К последней категории относилась Тесса. Ей вроде бы изначально требовалась электротерапия, но уже долгое время ей просто давали самые слабые препараты.
– Лечение электрошоком? – переспросила Нэнси.
– Скорее, шоковая терапия, – ответила сестра-хозяйка, будто усматривала здесь существенную разницу. – Но вы сказали, что она вам не родственница. Значит, вы не собираетесь ее забирать.
– У меня муж… Мой муж… он бы, наверное, мог оказаться в подобном месте, но я ухаживаю за ним дома.
– Надо же, – вздохнула сестра-хозяйка без недоверия и без сочувствия. – Проблема еще и в том, что у нее даже нет гражданства. Она и сама это понимает… Вы, наверное, не захотите с ней встречаться?
– Непременно захочу, –
– А. Ну что ж. Она тут недалеко, в пекарне. Уже несколько лет там трудится. По-моему, сначала тут работал наемный пекарь, но когда он ушел, замену искать не стали – да и незачем было, с Тессой-то. – Потом она встала и сказала: – Значит, так. Если хотите, я через какое-то время зайду и скажу, что мне нужно кое-что с вами обсудить. Чтобы вы могли уйти. Тесса довольно разумна, понимает, что к чему, и может расстроиться, если вы уедете без нее. Так что я подготовлю пути отхода.
Тесса поседела не полностью. Ее кудряшки были собраны под тугую сеточку на затылке, которая открывала совсем не морщинистый, блестящий лоб, ставший еще шире, выше и белее, чем прежде. Фигура тоже раздалась. Груди стали большими и на вид твердыми, как булыжники, а плечи, обтянутые белым пекарским халатом, несмотря на этот груз и ее позу – Тесса склонилась над столом и раскатывала большой ком теста, – казались прямыми и величавыми.
В пекарне не было никого, кроме нее и высокой худенькой симпатичной девушки – нет, женщины, – чье милое личико то и дело передергивали причудливые гримасы.
– О, Нэнси. Это ты, – сказала Тесса. Она говорила довольно естественно, хотя и с любезным придыханием, какое появляется у людей с избыточным весом и создает непроизвольное ощущение близости. – Хватит, Элинор. Не глупи. Принеси моей подруге стул.

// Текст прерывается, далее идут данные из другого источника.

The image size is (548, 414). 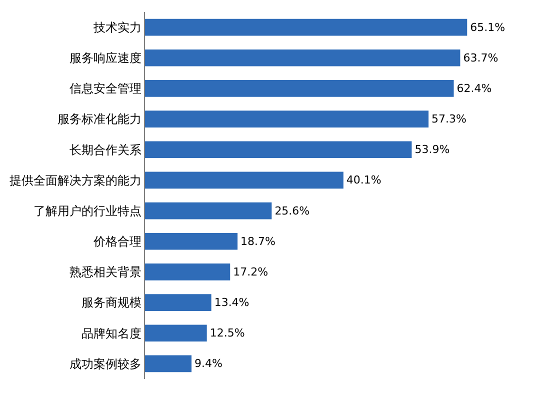 I want to click on y-tick-label: 长期合作关系, so click(x=106, y=150).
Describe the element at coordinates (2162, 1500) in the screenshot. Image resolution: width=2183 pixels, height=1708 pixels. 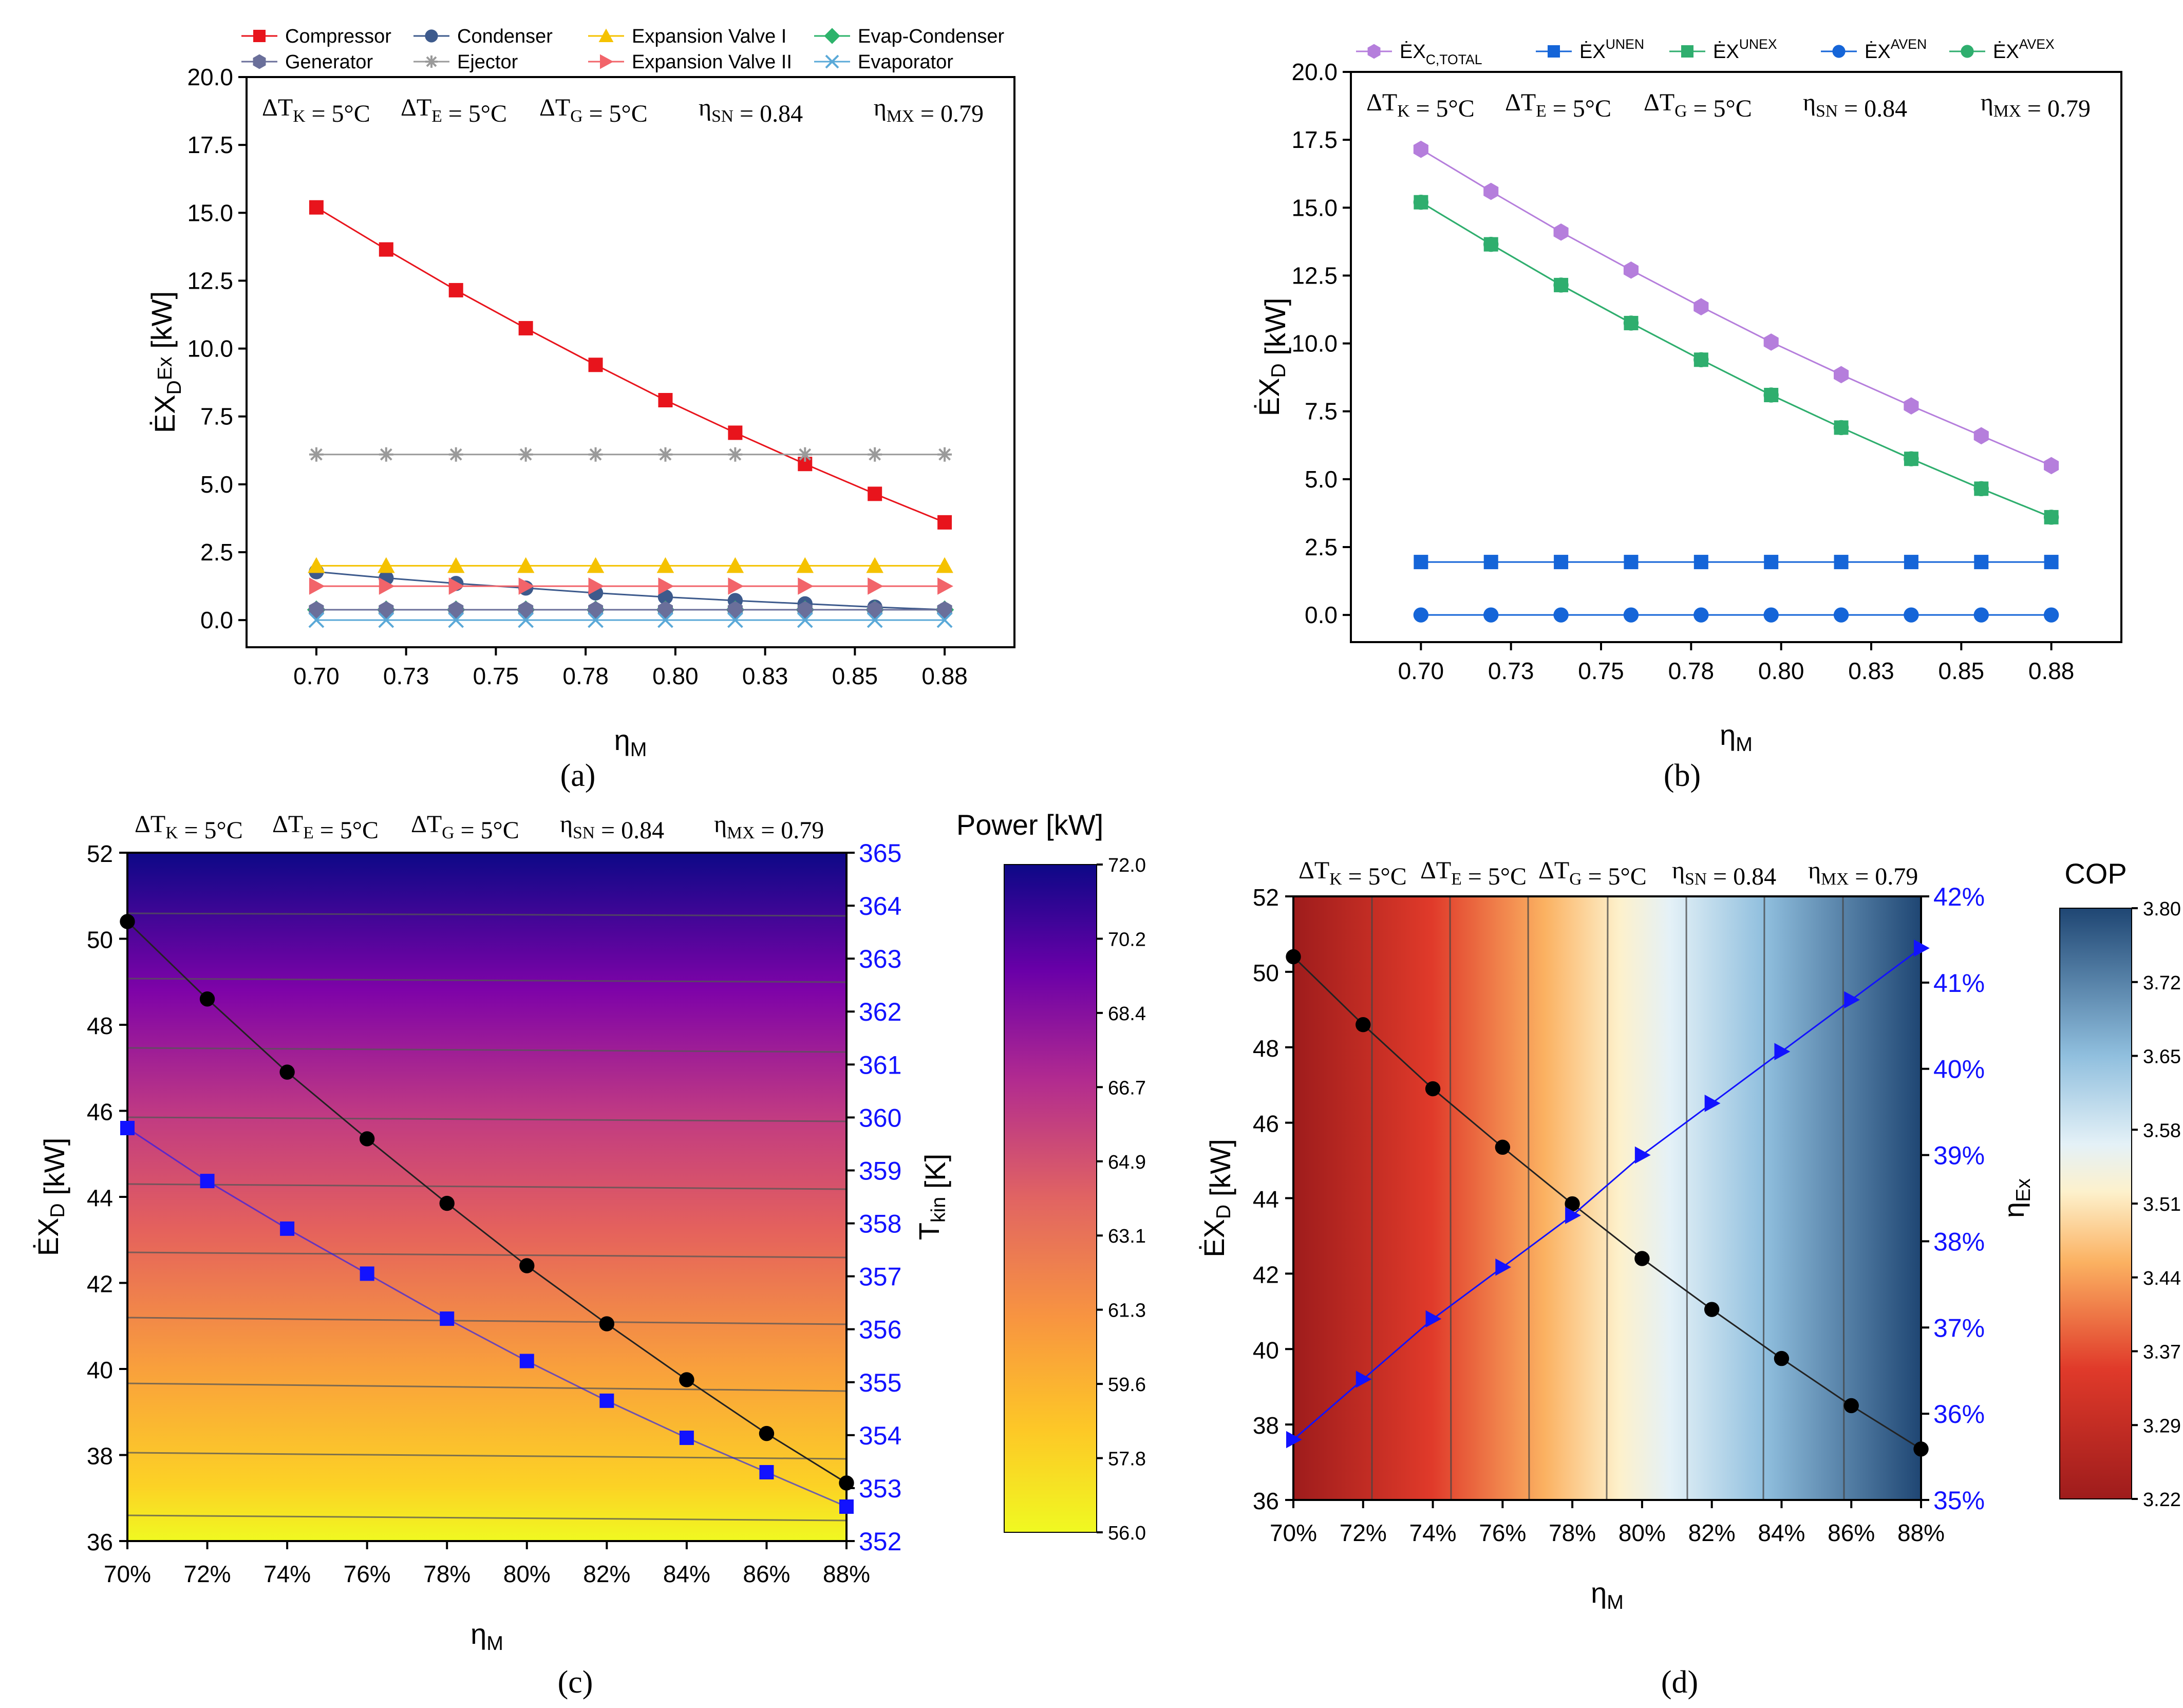
I see `colorbar-tick-label: 3.22` at that location.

Увидев, что Нэнси хочет ее обнять, как теперь было принято, она распереживалась:
– Ой, я вся в муке. А еще Элинор может тебя укусить. Элинор не любит, когда меня слишком обхаживают.
Элинор прибежала со стулом. Стараясь смотреть ей в лицо, Нэнси выговорила с особой любезностью:
– Большое спасибо, Элинор.
– Она не разговаривает, – объяснила Тесса. – Но помощница замечательная. Без нее я бы не справилась, верно, Элинор?
– Что ж, – проговорила Нэнси. – Удивительно, что ты меня узнала. Я поистрепалась за эти годы.
– Да. Я все думала, когда же ты придешь.
– Но ведь я за столько лет вполне могла умереть. Помнишь Джинни Росс? Ее уже нет в живых.
– Да.
Пирог – вот что пекла Тесса. Она вырезала из теста круг, швырнула его в жестяную форму и держала ее в воздухе, одной рукой умело поворачивая, а другой отрезая излишки. Все это она быстро проделала несколько раз. И спросила:
– А Уилф не умер?
– Нет, не умер. Но он немного съехал с катушек, Тесса. – Нэнси слишком поздно поняла, что это, возможно, прозвучало не слишком тактично, и попыталась загладить неловкость. – Он теперь совсем странный, бедный Волчонок.
Когда-то давно она пыталась говорить ему «Волчонок», подумав, что прозвище подходит к его выступающей челюсти, тонким усикам и ярким, жестким глазам. Но ему не понравилось, он счел это издевкой, и Нанси прекратила. Теперь он не спорил, и от одного звука этого прозвища Нэнси испытывала прилив тепла и нежности к мужу, что было не лишне в сложившихся обстоятельствах.